There were 13 parallel rows of machines which produced crankshafts and camshafts, cylinder blocks, gearboxes and frames, and front and rear axles. The items were moved on 27 fully automatic transport belts with a total length of five kilometers to the assembly line, from which 50 trucks rolled in every eight-hour shift. The Plant had initially 680 employees, but this more than doubled by the end of 1936, allowing an annual production of about 20,0000 trucks.
The first Opel truck to conform with the Ministry’s requirements was the Opel Blitz "S" for steuerermässig, or "lowered taxes" which qualified for a 33.3% tax reduction, with a yearly tax payable of 252RM instead of 378 RM. This truck had the original 3.5 litre 64 b.h.p. engine, and then in 1937 the new 3.6 litre 75 b.h.p. engine replaced it. In 1937, 1,256 of these trucks were delivered to the Wehrmacht, the first vanguard of military order trucks.
However, US military intelligence stated that the Brandenburg Plant, 200 miles away from the Rüsselsheim Plant was in accordance with government efforst to "move important truck facilities to the less vulnerable sections of Central Europe….in anticipation of war." US Strategic Bombing Survey, Munitions Division, German Motor Vehicles Industry Report 6, 3 November 1945. However, this decision had been placed at the feet of James D. Mooney, for which he was awarded his Medal. However, it was proven in the middle of 1944 that the Plant was indeed reachable by bombers and was repeatedly attacked.
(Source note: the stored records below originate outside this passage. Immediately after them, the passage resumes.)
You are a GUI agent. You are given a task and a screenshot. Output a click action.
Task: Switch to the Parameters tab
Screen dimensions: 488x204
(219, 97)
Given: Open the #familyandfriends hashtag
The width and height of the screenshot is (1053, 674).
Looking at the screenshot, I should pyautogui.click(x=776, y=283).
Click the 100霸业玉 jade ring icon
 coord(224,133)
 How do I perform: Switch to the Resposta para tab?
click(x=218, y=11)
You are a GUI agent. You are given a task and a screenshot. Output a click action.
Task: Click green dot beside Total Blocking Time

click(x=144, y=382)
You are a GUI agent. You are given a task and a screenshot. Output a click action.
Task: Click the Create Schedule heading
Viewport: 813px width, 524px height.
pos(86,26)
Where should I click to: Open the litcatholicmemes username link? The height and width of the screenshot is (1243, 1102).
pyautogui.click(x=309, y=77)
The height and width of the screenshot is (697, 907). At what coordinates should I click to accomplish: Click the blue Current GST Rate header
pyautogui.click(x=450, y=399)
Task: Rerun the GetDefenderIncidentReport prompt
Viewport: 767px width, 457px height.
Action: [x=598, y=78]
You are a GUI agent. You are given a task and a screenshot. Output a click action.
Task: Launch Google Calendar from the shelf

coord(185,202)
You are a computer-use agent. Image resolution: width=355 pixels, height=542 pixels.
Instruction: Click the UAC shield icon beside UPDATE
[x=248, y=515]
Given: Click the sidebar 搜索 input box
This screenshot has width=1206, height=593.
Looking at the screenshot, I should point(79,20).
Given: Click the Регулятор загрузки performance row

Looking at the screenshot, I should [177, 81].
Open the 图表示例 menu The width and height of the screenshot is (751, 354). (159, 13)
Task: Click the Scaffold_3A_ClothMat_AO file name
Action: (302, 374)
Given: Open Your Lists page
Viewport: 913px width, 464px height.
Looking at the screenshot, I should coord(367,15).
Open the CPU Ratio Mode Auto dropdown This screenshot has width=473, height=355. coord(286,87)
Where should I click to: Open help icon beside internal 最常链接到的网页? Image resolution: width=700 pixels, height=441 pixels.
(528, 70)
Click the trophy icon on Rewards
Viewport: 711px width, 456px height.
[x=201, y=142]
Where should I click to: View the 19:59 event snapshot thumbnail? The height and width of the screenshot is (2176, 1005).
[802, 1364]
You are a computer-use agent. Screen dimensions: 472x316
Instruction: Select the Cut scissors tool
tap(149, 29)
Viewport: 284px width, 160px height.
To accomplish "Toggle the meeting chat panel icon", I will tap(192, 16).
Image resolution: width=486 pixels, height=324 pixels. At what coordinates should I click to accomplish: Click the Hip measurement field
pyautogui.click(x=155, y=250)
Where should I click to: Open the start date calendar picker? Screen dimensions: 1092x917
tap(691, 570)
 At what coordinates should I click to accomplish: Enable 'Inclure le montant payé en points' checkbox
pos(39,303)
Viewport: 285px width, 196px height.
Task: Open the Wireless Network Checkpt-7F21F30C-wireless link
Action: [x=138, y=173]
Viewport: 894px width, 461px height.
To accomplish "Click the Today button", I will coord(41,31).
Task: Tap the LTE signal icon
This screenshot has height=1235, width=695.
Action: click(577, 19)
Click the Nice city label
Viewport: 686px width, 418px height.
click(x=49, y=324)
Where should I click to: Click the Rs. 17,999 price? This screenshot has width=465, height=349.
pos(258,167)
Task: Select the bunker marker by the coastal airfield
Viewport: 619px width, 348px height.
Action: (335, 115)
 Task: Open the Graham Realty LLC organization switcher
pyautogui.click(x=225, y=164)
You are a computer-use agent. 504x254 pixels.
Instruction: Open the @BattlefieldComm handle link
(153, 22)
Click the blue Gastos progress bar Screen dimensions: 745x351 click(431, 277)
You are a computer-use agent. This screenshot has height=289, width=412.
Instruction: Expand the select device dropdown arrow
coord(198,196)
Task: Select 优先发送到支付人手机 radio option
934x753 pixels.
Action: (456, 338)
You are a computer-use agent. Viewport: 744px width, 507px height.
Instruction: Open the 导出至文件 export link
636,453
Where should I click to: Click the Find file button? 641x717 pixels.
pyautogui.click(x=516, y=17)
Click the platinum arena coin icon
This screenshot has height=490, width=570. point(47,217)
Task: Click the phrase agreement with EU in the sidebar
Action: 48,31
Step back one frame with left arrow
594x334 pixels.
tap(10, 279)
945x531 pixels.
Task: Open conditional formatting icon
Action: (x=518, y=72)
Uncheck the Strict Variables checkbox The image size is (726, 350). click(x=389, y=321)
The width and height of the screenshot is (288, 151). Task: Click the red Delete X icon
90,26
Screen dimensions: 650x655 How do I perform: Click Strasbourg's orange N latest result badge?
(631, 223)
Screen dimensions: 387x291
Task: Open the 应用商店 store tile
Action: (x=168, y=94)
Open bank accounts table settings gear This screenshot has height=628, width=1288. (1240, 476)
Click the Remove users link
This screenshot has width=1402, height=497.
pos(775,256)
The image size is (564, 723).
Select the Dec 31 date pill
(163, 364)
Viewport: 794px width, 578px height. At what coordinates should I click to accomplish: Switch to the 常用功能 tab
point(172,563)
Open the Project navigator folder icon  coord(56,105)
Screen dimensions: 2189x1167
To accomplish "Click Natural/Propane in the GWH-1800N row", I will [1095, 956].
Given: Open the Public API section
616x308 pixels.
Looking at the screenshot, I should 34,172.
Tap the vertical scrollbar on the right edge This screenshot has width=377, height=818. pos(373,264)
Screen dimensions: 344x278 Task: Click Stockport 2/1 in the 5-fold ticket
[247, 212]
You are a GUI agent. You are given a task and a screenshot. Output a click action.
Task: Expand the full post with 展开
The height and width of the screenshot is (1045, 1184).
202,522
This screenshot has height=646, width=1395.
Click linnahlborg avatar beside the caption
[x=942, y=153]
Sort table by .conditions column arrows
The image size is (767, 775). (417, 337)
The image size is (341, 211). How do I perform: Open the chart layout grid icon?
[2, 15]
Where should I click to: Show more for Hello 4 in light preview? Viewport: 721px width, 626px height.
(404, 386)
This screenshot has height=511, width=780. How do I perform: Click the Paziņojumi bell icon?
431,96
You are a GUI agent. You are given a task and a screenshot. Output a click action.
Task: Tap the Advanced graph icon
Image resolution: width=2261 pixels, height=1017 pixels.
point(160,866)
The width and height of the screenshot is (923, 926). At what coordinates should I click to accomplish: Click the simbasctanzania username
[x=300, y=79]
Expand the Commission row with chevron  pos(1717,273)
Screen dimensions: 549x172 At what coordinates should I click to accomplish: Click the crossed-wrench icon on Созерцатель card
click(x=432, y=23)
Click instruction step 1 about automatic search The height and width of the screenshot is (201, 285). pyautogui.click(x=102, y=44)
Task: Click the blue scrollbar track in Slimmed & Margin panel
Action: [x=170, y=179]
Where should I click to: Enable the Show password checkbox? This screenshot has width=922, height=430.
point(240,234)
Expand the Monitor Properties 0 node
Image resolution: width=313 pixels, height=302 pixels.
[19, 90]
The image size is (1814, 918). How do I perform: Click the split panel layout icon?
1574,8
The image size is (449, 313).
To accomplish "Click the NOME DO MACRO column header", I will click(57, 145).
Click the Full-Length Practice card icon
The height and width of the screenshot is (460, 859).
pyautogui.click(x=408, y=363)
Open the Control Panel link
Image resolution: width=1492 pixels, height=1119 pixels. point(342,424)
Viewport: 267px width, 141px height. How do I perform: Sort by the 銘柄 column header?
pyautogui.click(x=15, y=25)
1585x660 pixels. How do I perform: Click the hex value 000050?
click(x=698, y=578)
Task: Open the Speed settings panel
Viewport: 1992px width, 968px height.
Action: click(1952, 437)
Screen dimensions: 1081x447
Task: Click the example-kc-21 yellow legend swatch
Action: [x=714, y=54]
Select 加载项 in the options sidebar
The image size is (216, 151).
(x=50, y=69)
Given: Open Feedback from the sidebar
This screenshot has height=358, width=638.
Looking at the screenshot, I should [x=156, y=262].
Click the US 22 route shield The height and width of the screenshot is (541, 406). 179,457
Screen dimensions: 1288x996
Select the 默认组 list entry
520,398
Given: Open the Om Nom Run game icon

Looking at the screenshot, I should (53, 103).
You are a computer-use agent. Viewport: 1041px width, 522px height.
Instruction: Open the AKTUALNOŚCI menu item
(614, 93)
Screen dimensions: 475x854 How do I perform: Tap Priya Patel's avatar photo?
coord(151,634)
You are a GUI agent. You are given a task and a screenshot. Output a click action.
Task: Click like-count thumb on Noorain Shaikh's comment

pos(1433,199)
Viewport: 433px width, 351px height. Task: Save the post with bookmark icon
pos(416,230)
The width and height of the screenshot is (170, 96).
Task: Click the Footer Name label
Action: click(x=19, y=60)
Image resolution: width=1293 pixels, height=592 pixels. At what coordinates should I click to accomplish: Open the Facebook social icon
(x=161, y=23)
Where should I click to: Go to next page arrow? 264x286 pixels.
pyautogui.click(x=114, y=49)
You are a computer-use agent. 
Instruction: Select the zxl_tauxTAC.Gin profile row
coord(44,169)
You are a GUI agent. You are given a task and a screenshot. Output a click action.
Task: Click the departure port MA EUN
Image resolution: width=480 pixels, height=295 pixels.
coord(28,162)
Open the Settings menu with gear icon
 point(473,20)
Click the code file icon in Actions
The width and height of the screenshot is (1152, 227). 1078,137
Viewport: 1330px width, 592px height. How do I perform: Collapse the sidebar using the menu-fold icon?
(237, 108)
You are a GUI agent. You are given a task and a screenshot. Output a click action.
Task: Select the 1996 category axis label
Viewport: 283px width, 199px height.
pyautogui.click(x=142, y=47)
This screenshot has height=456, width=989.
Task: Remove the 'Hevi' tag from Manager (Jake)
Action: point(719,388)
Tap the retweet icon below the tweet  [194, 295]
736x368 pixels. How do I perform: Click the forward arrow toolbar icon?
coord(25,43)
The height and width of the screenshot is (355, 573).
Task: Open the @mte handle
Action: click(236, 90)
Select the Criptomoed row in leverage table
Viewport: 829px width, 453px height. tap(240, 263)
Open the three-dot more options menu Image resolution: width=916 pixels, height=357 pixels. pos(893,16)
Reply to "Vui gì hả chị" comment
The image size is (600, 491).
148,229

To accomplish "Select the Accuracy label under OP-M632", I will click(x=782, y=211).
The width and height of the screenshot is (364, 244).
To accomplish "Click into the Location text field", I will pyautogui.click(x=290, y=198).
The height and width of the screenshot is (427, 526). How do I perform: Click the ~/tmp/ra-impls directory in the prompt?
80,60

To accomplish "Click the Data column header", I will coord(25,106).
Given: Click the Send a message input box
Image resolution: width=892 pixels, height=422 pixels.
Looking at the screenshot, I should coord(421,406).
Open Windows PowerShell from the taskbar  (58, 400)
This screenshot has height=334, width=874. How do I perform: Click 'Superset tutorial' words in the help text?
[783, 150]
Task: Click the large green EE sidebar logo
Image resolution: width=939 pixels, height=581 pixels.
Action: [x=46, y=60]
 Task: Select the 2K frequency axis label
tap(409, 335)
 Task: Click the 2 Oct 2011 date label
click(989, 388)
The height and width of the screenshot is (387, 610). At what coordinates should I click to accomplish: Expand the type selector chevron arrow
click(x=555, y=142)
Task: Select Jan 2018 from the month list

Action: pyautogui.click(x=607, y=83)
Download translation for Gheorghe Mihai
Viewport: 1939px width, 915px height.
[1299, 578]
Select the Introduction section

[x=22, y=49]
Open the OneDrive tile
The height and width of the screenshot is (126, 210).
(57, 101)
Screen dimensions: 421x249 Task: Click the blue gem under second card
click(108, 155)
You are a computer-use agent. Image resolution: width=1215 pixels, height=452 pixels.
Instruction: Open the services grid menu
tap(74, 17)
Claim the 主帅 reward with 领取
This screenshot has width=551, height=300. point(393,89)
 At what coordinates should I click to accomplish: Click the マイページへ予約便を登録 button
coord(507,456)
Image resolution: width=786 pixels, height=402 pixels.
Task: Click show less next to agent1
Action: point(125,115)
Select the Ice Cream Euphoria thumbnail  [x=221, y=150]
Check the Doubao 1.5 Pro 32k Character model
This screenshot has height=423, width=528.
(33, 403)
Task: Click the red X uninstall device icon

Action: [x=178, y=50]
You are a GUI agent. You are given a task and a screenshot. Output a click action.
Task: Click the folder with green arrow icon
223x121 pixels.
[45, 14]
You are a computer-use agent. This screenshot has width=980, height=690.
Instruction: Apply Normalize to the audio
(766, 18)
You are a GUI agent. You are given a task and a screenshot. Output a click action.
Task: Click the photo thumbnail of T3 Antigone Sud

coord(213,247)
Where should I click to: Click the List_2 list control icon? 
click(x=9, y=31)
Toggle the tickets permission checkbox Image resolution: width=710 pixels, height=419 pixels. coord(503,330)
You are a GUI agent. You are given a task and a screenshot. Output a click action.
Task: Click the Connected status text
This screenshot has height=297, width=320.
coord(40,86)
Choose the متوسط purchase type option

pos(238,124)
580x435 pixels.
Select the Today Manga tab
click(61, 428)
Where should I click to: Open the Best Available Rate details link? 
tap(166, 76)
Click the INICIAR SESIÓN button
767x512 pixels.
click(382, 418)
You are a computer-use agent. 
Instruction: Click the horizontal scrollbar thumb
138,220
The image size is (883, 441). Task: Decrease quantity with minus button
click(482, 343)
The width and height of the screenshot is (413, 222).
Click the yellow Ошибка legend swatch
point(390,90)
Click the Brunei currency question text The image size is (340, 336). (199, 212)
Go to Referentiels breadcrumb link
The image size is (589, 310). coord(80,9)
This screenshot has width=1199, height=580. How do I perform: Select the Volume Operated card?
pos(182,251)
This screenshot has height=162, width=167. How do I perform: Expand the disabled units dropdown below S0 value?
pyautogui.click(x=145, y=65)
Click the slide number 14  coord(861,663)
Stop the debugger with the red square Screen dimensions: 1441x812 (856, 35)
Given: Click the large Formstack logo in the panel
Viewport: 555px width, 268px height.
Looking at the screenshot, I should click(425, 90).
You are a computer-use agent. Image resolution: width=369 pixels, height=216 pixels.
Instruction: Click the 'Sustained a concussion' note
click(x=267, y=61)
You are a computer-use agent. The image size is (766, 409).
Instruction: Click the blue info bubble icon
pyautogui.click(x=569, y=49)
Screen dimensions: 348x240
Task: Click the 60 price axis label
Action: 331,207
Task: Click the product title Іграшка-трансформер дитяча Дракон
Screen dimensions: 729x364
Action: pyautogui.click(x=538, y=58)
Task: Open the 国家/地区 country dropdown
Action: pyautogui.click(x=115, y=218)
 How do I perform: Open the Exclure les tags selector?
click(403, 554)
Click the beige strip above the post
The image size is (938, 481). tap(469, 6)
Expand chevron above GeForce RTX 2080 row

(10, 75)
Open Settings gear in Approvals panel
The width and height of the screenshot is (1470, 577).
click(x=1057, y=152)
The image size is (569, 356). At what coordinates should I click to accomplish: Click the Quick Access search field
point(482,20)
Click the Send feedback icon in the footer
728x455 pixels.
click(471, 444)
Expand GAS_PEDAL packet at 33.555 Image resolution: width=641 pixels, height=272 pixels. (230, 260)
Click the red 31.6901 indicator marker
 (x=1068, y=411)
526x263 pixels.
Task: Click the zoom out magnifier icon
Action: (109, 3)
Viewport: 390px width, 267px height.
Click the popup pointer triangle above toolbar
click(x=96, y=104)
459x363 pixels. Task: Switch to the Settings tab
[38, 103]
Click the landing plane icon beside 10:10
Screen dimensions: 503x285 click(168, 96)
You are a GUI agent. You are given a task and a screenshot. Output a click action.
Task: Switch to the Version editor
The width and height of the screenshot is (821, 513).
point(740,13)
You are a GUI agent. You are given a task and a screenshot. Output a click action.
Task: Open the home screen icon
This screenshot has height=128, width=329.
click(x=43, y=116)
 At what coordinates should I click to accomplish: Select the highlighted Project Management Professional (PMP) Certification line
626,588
In November 1940, Opel had produced prototypes of US-styled normal-control and forward-control [Cab-over-Engine] trucks with remarkable similarities to GMC and Chevrolet trucks, with 4 x 4 versions. These were for wartime requirements and then peacetime production for export. This proves irrefutably that GM in New York and Detroit were planning for the future and controlling the Board. I
The Brandenburg Plant had a peak wartime production total of 25-30,000 trucks, 30-40% of total German truck production.
On the basis that General Motors Corporation lost the Brandenburg Plant as of November 25 1942, when placed in the control of a Custodian of Enemy Property, the value at the time of the loss was set at [$]:

  1. Land: 311,754.74
  2. Buildings including 12% depreciation: 1,883,544.00
  3. Machinery & Equipment including 10% and 30% depreciation: 2,900,101.75
  4. Inventory: 3,786,014.00
  5. Miscellaneous Property: 63,430.50
  6. TOTAL: $8,944,845.00

According to the claim of the Foreign Claims Settlement Commission in 1967, under the War Claims Act 1948. The Rüsselsheim Plant was valued for loss purposes at $19,777,032.05!
By October 1944 General Motors Corporation had invested $52,002,562 in Adam Opel A.G.: US Foreign Economic Administration, Business Holdings in Germany of US firms, October 1944. This compares with Ford’s $8,385,442.